Er zijn volgens Piaget 4 stadia van ontwikkeling:
Sensomotorisch: geboorte – 2 jaar
- Wordt doelbewust in gedrag
- Begint met objecten mentaal voor te stellen
Pre-operational: 2-7 jaar
- Begint met symbolische/taalspelletjes
- Heeft nog altijd moeite met het bekijken vanuit het gezichtspunt van een ander
- Redeneert nog altijd vanuit 1 perspectief als er problemen opgelost moeten worden
Concreet operationeel 7-11 jaar
- Verricht echte mentale handelingen
- Lost concrete problemen op op een logische manier
- Heeft nog moeite met hypotheses
- Vindt het nog moeilijk alle aspecten van een probleem te beschouwen
Formeel operationeel: 11 jaar en ouder
- Lost op een systematische en logische manier abstracte problemen op
- Redeneert hypothetisch en begint zich zorgen te maken over sociale problemen
Verder onderscheidt Piaget drie ontwikkelingsprocessen:
Assimilatie
Vindt plaats als het kind nieuwe gebeurtenissen waarneemt vergeleken met bestaande schema’s of handelingen. Ze proberen dan op verschillende (misschien niet altijd geschikte manieren) hun nieuw verworven vaardigheid toe te passen. Bijvoorbeeld volwassenen die geleerd hebben te werken met een wordprocessor proberen deze vaardigheid in zo veel als mogelijk situaties toe te passen.
Accommodatie
Als bestaande schema’s of handelingen niet meer voldoen moeten deze worden aangepast. Accommodatie beïnvloedt assimilatie en omgekeerd.
Equilibration
In ieder stadium opereren kinderen met een set logische structuren die op dat moment goed werken. Maar op het eind van een stadium begint deze set een aantal tekortkomingen te vertonen in hun manier van denken. Het evenwicht is verstoord: “disequilibrium”. Als dit gebeurd zal het denken verschuiven: er wordt wederom geaccommodeerd.
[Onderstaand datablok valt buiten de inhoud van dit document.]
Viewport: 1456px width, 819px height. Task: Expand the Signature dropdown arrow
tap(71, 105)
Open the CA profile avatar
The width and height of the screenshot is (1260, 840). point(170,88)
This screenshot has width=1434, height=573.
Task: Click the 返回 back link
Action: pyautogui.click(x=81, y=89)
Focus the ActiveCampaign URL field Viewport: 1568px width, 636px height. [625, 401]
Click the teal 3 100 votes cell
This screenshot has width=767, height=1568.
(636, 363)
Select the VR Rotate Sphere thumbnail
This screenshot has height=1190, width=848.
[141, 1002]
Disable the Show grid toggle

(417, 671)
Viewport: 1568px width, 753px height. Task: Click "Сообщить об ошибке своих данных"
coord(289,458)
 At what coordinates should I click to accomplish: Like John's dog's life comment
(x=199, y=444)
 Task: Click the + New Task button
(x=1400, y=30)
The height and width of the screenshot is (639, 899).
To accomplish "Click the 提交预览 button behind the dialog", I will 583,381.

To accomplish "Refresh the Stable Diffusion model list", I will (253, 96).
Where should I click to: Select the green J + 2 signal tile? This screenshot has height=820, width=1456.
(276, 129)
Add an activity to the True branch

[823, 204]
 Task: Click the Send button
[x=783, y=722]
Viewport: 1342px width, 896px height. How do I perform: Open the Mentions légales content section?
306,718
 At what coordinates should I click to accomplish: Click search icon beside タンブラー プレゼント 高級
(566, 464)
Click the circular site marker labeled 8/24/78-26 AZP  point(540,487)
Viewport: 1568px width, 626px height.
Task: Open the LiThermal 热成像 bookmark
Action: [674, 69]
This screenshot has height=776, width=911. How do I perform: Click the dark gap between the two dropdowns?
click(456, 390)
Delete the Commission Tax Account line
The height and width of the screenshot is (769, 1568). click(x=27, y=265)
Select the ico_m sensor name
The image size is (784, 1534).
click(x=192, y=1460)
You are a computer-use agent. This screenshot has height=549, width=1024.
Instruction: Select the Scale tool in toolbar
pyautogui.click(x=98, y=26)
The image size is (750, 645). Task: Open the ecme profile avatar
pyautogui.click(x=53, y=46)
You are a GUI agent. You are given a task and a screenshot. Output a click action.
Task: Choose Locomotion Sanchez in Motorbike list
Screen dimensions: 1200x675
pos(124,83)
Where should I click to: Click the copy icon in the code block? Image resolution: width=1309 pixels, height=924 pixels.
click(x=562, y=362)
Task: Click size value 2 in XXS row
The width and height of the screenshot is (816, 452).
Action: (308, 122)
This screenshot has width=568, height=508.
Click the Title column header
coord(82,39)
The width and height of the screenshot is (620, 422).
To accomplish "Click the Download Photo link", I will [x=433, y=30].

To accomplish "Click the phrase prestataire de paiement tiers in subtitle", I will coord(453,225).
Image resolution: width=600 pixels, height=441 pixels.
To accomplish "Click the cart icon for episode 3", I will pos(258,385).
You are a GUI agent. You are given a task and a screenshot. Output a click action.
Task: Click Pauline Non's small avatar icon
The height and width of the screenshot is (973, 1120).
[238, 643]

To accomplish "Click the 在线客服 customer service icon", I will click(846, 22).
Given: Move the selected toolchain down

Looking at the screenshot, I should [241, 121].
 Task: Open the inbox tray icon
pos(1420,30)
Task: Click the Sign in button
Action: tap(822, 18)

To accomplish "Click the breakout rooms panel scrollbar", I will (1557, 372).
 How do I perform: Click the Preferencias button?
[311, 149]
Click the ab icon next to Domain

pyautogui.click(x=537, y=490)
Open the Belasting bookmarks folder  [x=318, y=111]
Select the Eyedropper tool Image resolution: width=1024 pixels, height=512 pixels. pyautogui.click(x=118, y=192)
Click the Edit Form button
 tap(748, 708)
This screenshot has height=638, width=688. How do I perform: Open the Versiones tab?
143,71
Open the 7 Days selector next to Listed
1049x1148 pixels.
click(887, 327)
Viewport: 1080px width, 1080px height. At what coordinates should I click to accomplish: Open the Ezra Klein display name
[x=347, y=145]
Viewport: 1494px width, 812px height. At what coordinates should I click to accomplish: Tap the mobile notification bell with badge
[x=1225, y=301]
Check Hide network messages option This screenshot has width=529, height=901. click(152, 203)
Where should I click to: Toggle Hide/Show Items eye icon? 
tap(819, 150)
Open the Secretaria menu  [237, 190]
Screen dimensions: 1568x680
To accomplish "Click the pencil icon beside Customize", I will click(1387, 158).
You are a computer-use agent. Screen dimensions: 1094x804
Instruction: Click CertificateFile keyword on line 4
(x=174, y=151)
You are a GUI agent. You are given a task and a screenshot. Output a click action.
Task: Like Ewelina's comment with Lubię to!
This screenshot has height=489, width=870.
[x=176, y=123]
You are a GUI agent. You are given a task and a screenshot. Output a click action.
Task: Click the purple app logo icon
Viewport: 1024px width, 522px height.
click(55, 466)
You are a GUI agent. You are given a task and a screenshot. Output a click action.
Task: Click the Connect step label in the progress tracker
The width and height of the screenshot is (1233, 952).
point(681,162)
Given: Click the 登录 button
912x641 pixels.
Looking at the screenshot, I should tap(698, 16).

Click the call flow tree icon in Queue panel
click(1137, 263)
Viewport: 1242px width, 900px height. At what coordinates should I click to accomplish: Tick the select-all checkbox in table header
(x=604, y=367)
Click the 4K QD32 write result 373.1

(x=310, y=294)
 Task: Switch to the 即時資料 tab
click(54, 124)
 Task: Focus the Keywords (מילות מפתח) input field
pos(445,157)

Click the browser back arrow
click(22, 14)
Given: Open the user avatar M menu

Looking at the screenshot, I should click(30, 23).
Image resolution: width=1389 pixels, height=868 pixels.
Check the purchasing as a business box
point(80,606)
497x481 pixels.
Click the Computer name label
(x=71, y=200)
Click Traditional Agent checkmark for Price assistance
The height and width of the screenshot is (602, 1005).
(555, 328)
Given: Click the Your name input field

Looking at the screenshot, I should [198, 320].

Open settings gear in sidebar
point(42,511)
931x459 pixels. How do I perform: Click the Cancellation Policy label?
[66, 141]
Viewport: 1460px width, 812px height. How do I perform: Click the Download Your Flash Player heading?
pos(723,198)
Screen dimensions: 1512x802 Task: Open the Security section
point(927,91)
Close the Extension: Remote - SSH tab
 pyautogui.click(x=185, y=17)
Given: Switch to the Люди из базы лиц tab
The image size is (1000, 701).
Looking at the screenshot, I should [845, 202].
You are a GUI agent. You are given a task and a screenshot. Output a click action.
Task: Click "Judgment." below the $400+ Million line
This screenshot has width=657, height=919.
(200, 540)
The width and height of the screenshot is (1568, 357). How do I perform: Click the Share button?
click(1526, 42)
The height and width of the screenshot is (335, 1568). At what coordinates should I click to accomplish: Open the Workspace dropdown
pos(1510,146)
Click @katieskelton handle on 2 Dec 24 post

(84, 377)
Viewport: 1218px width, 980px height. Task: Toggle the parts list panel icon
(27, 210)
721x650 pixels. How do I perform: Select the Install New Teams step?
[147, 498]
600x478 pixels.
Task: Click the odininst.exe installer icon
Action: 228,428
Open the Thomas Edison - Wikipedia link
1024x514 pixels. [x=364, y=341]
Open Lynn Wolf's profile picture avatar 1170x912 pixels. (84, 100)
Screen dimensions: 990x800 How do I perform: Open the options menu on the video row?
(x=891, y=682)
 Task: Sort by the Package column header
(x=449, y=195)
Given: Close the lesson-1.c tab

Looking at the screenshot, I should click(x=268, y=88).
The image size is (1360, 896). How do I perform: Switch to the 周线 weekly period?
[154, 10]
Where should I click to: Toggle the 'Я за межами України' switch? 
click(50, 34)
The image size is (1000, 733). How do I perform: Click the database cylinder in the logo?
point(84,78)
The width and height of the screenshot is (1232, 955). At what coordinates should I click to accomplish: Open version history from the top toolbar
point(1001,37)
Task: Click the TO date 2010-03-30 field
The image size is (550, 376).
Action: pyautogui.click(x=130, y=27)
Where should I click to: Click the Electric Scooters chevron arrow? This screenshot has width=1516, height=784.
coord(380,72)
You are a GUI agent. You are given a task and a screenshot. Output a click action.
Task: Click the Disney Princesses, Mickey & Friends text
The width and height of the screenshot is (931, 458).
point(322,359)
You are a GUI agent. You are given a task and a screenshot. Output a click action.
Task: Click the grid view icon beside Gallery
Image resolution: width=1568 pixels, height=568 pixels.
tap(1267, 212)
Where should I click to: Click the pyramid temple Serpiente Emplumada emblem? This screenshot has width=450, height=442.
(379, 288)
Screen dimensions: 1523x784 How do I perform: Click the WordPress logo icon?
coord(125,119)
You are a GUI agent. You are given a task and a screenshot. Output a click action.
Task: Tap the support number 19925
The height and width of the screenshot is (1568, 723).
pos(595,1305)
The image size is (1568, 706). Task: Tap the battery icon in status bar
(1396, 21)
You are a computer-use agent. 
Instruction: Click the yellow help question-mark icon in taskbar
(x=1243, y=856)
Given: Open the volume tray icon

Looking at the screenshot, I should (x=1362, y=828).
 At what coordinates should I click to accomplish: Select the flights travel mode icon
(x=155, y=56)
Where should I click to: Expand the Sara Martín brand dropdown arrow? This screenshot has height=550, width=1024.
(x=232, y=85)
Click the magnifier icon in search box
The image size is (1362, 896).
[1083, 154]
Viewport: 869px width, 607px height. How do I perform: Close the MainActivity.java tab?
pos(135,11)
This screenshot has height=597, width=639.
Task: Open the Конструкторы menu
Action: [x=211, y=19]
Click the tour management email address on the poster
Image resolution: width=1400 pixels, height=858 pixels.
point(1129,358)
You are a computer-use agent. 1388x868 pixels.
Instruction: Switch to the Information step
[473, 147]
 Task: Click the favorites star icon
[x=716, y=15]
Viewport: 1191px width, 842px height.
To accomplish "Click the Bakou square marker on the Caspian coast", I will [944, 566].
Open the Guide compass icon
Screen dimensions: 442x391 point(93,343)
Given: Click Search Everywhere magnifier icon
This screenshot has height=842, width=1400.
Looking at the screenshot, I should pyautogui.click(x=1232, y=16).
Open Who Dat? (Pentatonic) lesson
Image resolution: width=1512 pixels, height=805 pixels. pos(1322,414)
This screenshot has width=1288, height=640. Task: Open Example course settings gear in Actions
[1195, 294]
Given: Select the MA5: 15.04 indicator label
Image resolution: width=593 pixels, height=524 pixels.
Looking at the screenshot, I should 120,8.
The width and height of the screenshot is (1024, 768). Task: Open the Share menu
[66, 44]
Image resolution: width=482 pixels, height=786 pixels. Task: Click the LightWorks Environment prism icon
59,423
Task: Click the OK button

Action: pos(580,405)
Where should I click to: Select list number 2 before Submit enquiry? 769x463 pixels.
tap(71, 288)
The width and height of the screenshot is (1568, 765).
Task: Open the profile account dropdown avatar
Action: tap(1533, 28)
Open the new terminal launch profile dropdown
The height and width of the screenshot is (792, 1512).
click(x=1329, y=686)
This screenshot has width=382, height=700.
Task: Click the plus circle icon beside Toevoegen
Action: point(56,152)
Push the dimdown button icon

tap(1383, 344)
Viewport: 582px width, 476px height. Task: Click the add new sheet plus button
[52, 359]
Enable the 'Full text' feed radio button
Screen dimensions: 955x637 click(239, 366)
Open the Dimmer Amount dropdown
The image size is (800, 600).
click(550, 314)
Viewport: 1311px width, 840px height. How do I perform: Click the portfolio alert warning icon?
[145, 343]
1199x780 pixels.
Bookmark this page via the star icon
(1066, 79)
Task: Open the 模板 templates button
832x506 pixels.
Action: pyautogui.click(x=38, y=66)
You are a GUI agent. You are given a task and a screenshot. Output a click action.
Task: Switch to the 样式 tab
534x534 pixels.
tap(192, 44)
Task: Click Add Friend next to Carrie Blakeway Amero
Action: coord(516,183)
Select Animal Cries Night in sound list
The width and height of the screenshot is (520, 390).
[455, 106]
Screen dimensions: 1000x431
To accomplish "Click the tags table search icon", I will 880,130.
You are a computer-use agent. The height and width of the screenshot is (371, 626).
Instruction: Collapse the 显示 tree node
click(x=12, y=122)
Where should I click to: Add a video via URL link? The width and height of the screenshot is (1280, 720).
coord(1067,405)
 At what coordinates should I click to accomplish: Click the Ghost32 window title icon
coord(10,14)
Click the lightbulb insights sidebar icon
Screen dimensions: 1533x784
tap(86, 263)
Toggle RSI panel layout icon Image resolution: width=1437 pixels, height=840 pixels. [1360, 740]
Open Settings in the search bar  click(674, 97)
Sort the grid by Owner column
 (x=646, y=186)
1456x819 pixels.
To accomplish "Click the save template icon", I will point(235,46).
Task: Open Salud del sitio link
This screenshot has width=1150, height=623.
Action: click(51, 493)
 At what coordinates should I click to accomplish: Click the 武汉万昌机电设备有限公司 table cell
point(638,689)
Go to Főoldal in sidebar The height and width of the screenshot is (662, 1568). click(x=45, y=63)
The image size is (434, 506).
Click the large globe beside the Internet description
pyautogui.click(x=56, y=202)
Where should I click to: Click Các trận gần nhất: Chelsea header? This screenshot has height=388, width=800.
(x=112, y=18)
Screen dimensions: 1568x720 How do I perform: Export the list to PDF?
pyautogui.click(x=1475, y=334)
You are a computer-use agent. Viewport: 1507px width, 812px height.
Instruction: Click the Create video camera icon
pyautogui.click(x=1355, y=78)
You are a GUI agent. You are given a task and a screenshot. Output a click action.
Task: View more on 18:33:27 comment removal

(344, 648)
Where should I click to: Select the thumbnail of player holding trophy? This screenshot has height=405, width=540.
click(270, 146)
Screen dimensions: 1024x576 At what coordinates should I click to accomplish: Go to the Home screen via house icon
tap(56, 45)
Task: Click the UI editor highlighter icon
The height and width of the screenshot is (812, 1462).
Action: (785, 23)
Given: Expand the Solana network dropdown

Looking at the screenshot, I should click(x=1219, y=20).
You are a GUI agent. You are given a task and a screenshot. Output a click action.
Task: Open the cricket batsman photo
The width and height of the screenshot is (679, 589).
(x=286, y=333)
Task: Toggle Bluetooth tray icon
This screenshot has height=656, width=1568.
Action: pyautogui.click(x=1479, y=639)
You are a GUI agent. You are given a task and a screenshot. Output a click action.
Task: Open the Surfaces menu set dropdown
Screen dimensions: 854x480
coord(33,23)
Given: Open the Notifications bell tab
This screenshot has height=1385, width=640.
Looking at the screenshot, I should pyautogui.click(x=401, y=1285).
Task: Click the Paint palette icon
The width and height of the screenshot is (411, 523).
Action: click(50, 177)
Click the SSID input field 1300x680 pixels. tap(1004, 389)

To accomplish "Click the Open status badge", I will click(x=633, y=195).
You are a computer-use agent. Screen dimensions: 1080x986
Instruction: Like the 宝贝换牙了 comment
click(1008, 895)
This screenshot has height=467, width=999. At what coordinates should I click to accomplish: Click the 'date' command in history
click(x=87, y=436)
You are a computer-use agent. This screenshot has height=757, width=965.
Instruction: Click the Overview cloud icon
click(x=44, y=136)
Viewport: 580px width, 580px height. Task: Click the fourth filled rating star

Volgens Piaget moet een kind een bepaald ontwikkelingspunt (stadium) bereikt hebben voor het effectief kan leren. Siegler (1986) claimde dat ontwikkeling/verandering in denken geleidelijk gaat. Hij gebruikte de analogie van een brug die instort. De krachten hebben zich door de tijd heen opgebouwd. Op een bepaald moment stort hij in (overgang naar een andere fase). Volgens Siegler en Svetina (2002) kan de ontwikkeling versneld worden door gerichte instructie. Of deze instructies blijven hangen moet nog onderzocht worden.
Het is de vraag ook of de geleerde kennis op alle domeinen toegepast kan worden (Siegler 1986). Het hangt er vanaf of het kind parallellen kan trekken met eerder begrepen problemen en verschillen in de complexiteit.
Hoe ‘hard’ zijn stadiatheorieën in vergelijking met andere leertheorieën?
Kinderen moeten eerst een fase afgerond hebben voordat ze bepaalde problemen op kunnen lossen. Helaas wil het niet zeggen dat als ze een bepaalde fase doorlopen hebben dat ze dan steeds dezelfde, meer ontwikkelde strategie gebruiken. Dit schijnt vooral af te hangen van het domein waarin het probleem zich afspeelt en hoeveel ervaring ze met dit domein hebben. Er moeten raamwerken ontstaan waar ze dingen kunnen plaatsen (Carey1996).
Doelgerichte training kan het ontwikkelingsproces versnellen. Het wil trouwens niet zeggen dat als je de formeel operationele fase hebt bereikt dat je dan ook altijd op dat niveau denkt. Siegler (1986) en Leahey en Harris (1997) gaan zelfs zo ver om te zeggen dat zelfs wetenschappers niet altijd op het formeel operationele niveau redeneren.